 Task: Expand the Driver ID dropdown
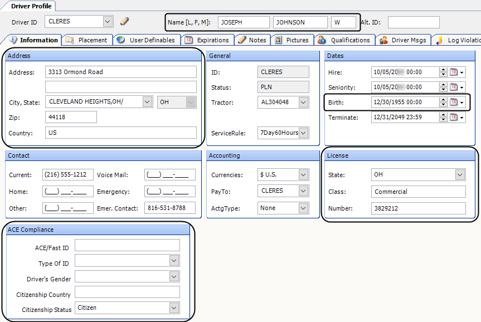click(108, 22)
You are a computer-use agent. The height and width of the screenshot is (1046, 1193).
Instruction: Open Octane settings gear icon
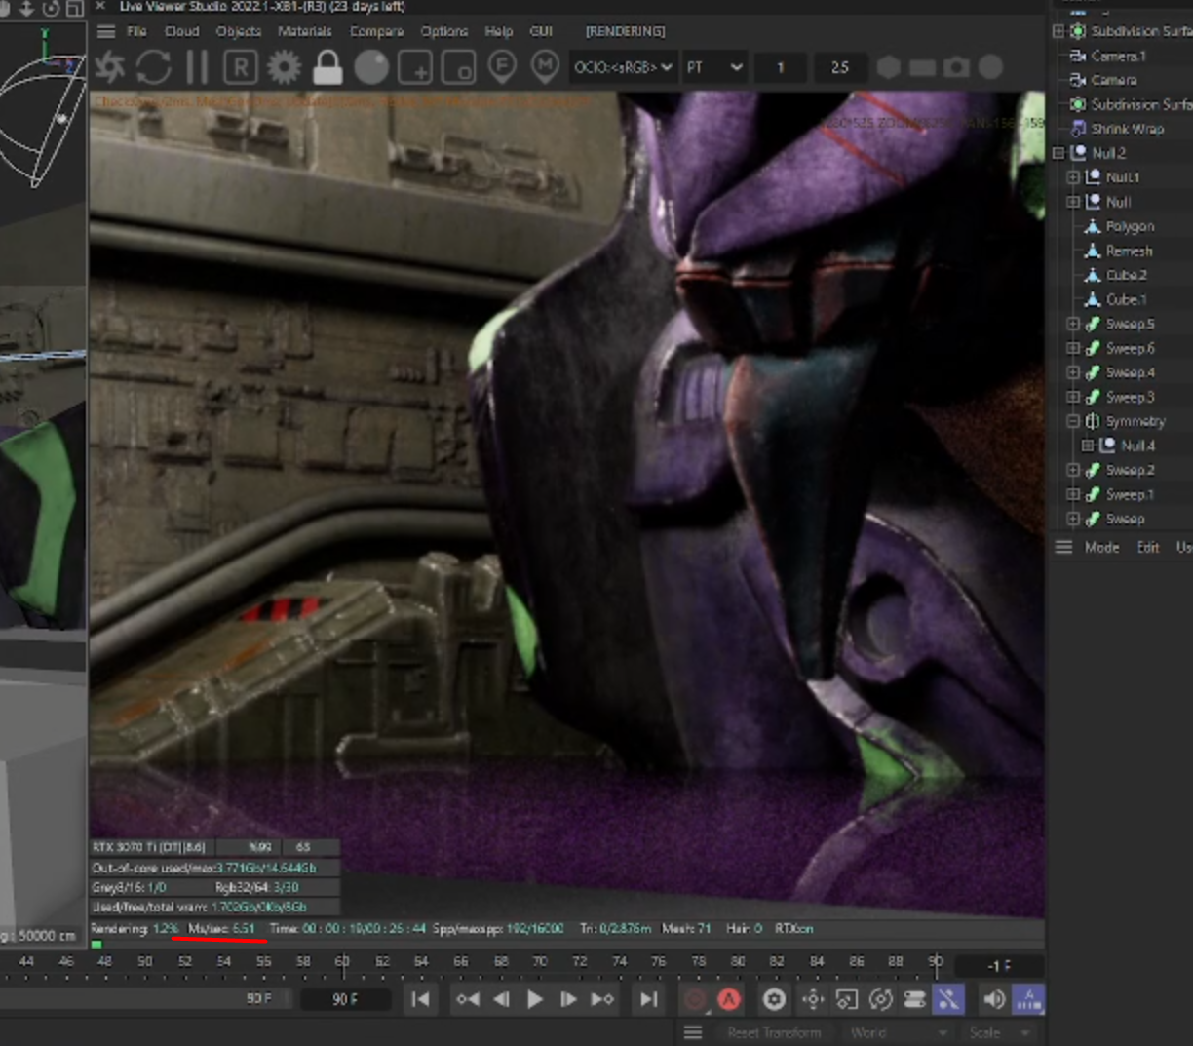pos(284,67)
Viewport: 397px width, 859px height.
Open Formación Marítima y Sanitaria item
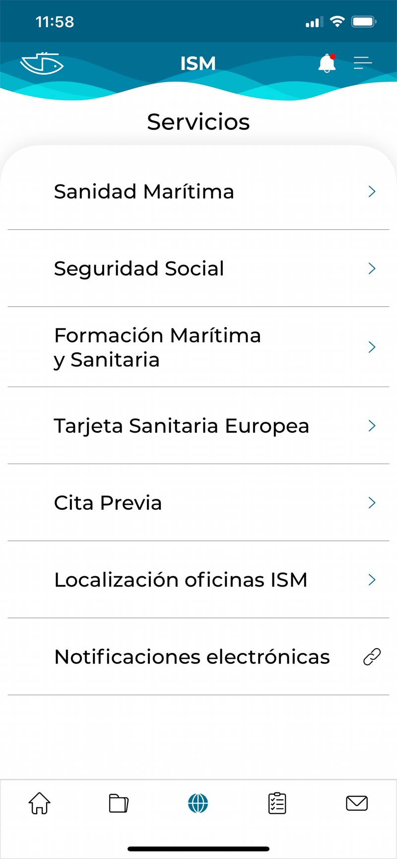157,347
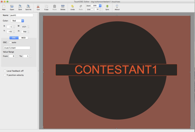Switch to the MIDI tab
195x132 pixels.
[23, 38]
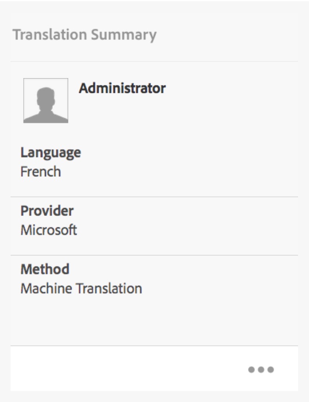Screen dimensions: 309x402
Task: Click the divider line under Translation Summary
Action: [x=154, y=62]
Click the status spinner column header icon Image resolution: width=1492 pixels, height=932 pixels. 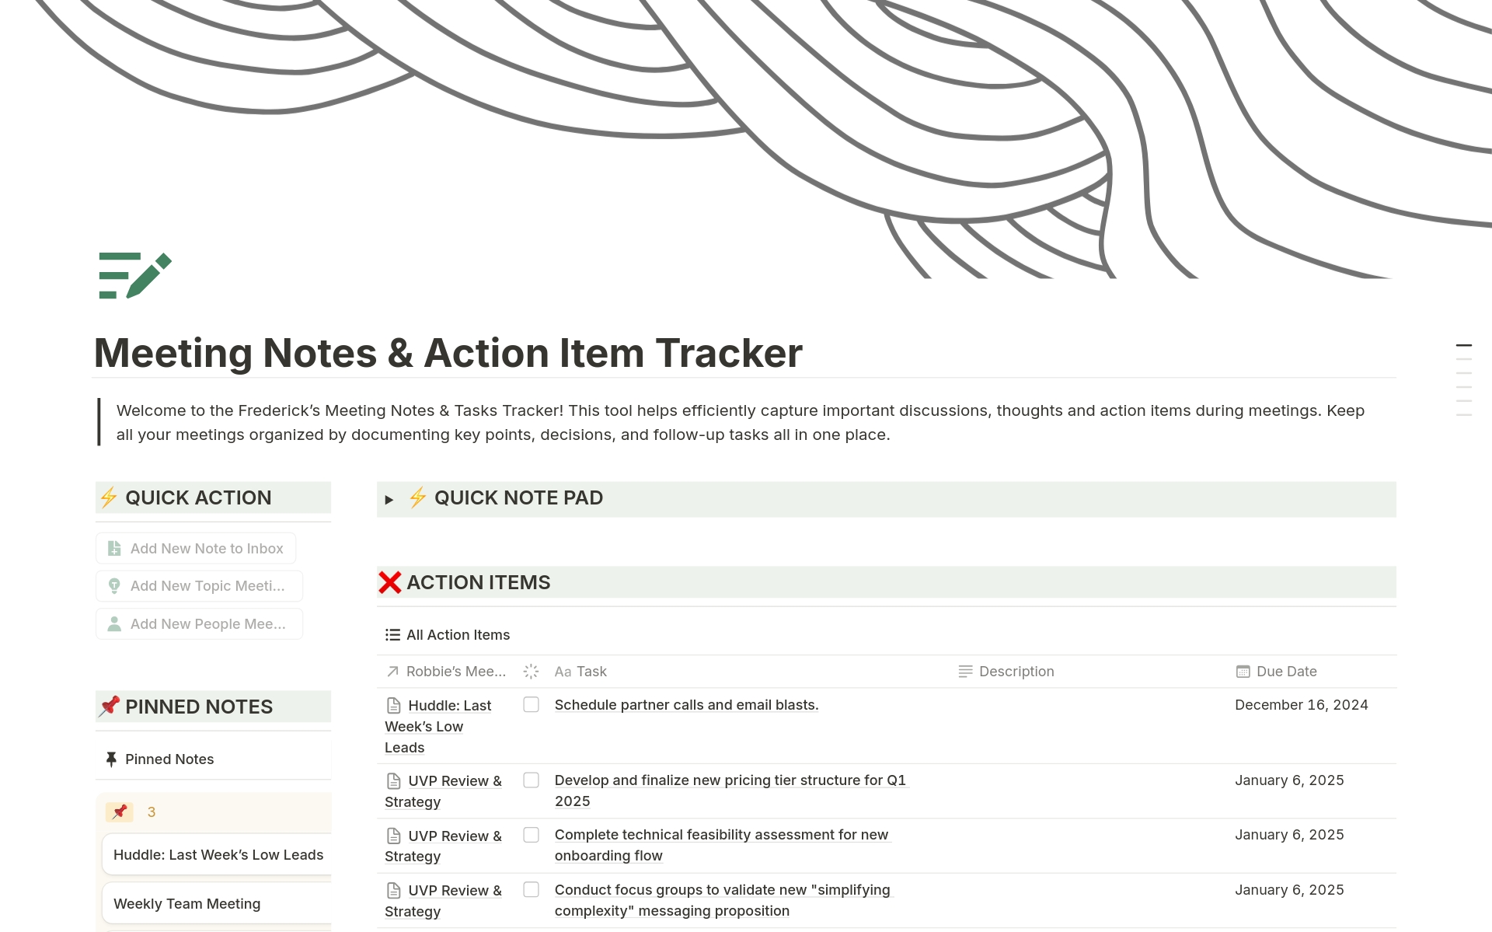click(531, 672)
···
Take the records above from their first line through the line with "Viewport: 397px width, 859px height." and set those lines down word for word, minus the pictures.

 Task: Expand the Driver ID dropdown
click(108, 22)
You are a computer-use agent. The height and width of the screenshot is (1046, 1193).
Instruction: Open Octane settings gear icon
pos(284,67)
Viewport: 397px width, 859px height.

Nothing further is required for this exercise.